Hello from another Michigander!

If you are interested in pretty much any type of MA, you can find it at Martial Arts Unlimited in Clawson.  We do TKD, Savate, Muay Thai, Silat, Kali, Brazilian Ju-jitsu, combat submission wrestling, kettlebell training.......you get the picture.

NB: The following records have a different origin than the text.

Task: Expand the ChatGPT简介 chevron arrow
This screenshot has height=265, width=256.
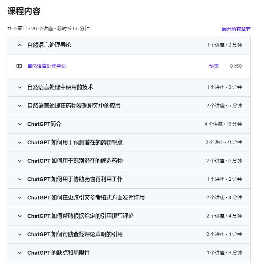Action: point(20,124)
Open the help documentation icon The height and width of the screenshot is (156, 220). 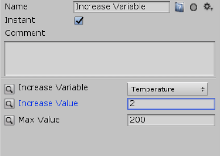click(x=180, y=7)
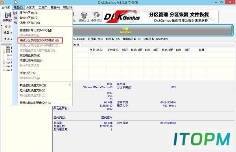
Task: Click the 还原分区表(F10) restore icon
Action: coord(15,23)
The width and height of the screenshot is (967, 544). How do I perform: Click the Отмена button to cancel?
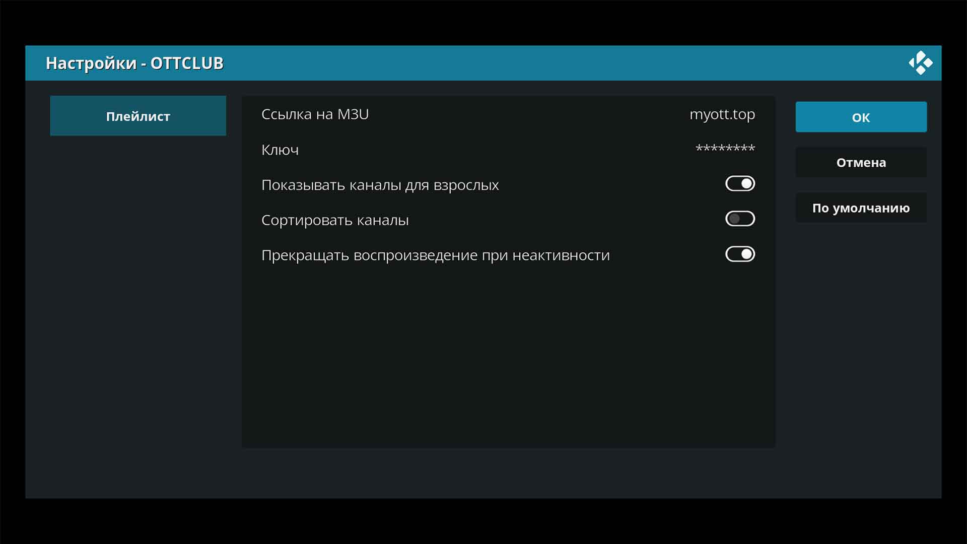tap(861, 163)
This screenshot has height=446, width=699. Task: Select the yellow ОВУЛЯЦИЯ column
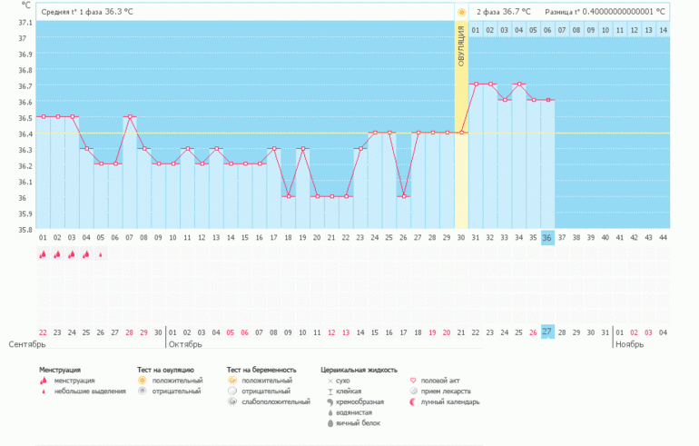461,127
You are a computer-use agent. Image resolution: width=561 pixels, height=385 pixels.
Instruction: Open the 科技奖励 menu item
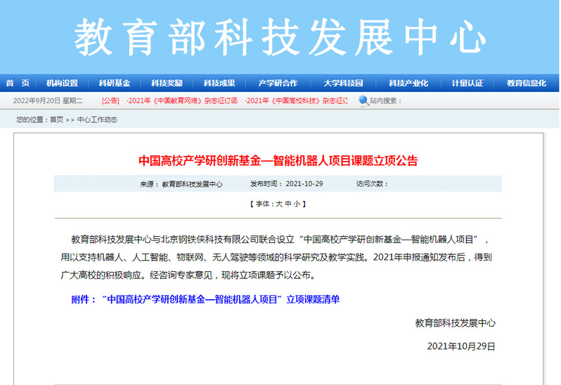(x=167, y=83)
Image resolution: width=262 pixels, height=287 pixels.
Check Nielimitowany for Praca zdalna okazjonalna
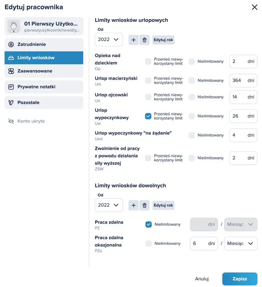tap(148, 243)
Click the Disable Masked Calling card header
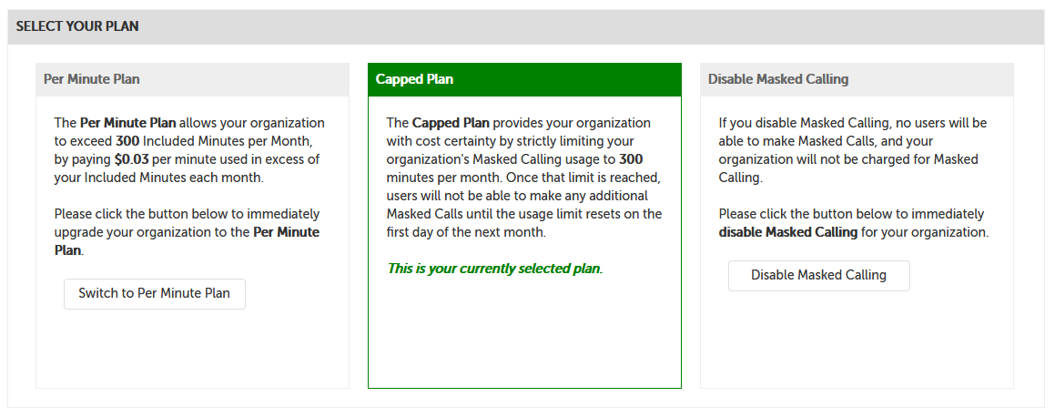1055x417 pixels. (x=777, y=79)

Go to maunlimited.com-hasn't been updated in some time but it has the essentials.

Good luck!


----------



## sjansen (Nov 3, 2008)

Oni-Chan said:


> MT has just been invaded by Michigan! %-}
> 
> I am a casual martial artist with interests in some of the historical aspects and traditions. I've briefly trained in Tae Kwon Do, and currently am looking to begin some study of the sword arts. Swords have always fascinated me and now I finally want to start some beginner Japanese sword art work. Any suggestions are welcome, and thanks in advance!


 
What can we say, Michigan can't be beat in the fall.

The colors, the colors

There is a school in Ann Arbor that does iado and I think kendo. Is your mind set on japanese? You might want to look into doing kali, escrima or arnis. They use knife and sword.


----------



## Mimir (Nov 5, 2008)

Welcome to MT :wavey:


----------



## tko4u (Nov 6, 2008)

hello, welcome!


----------



## crushing (Nov 6, 2008)

Greetings and welcome fellow Michigander!


----------



## Drac (Nov 6, 2008)

Greetings and Welcome to MT....


----------



## JBrainard (Nov 6, 2008)

Ave.


----------



## LocknBlock (Nov 7, 2008)




----------



## MasterWright (Nov 8, 2008)

Perhaps you could look into Haidong Gumdo Sword, the way of the Samarang. It's a Korean Art usually taught at Taekwondo schools.


----------



## kuntawguro (Nov 8, 2008)

Hi from a northern michigander- Traverse City


----------



## MasterWright (Nov 10, 2008)

Welcome to Martial Talk


----------



## seasoned (Nov 15, 2008)

Welcome


----------